Ideally, your customized engine(s) should only contain your own data to ensure no noisy material perturbs your writing or company style. In reality, few organizations have as much data available. Data gathering and consultancy on how to obtain more relevant data has become a favorite sport among SMT developers.
As part of our consultancy services, PangeaMT can add more muscle to your initial set of data so that a large linguist corpus comes into the training (we most probably have quite a bit to build a Language Model or turn any of our Language Models more like your style). All the data we add will be relevant to your subject field and the engines will be tested with and without it so you can check the effect of more data on your development. (You can find an abridged version of what a test can look in our October 2009 news. This was part of a free test for several organizations.)

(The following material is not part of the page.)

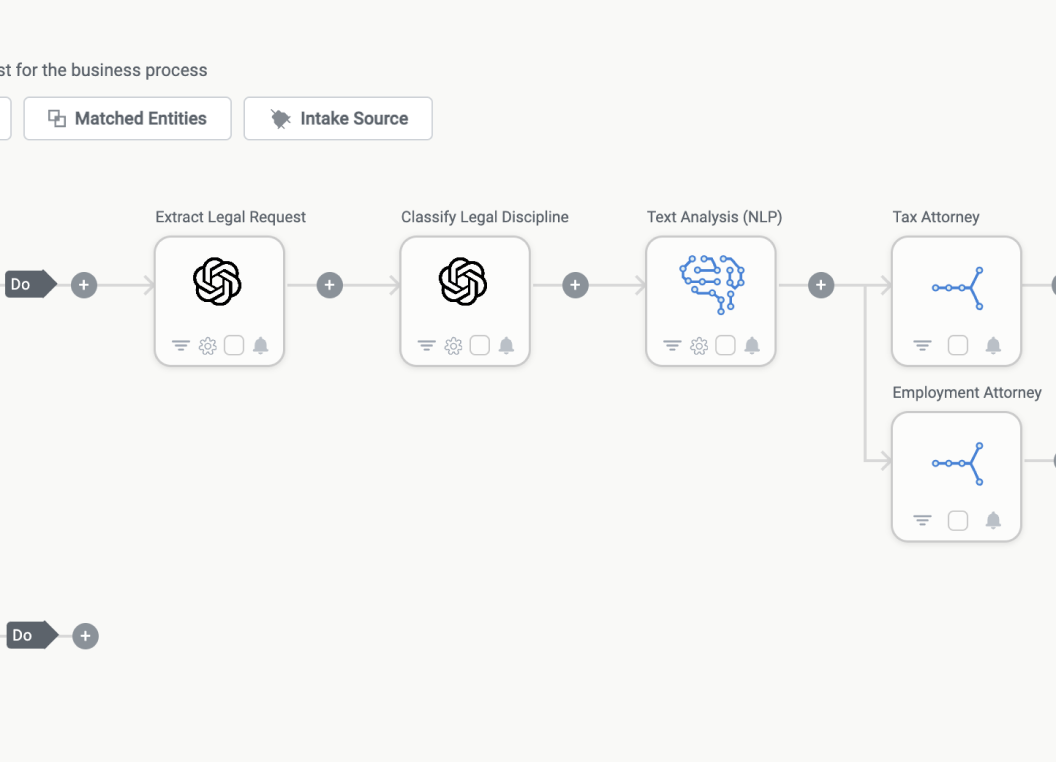Click the notification bell on Tax Attorney node
Viewport: 1056px width, 762px height.
coord(993,346)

Generally speaking, it is assumed that the more data the better. There has been some controversy as to whether smaller and cleaner sets of data provide higher accuracy. This will depend largely on your application and if “world awareness” is required by your system or if you are running an engine for a very specific domain. 2M words of civil engineering data will probably have little impact if you are building a system for a software company fighting virus, or a medical engine fighting a very different kind of virus. It is a common mistake to add data and data thinking it will be useful at some point, but our studies conclude that if that data is not likely to be needed/recalled, it is better to leave it as part of your Language Model.
In short, there is no way to ensure that statistics will work one way or another (that is precisely the point of statistics, they analyze the chances of something happening). If the system is too wide, pre- and post-processing systems can be built (in a kind of hybridation) to “fix” or “force” certain expressions. There are other ways of working towards higher chances, as it can be done with the combined engine method or the combined hypothesis (i.e. combining parts of likely outputs with a high certainty to remake sentences which the engine reprocesses). So far, we have heard good experiences of post-editors using the same terminology tools as with CAT tools to check terminology consistency.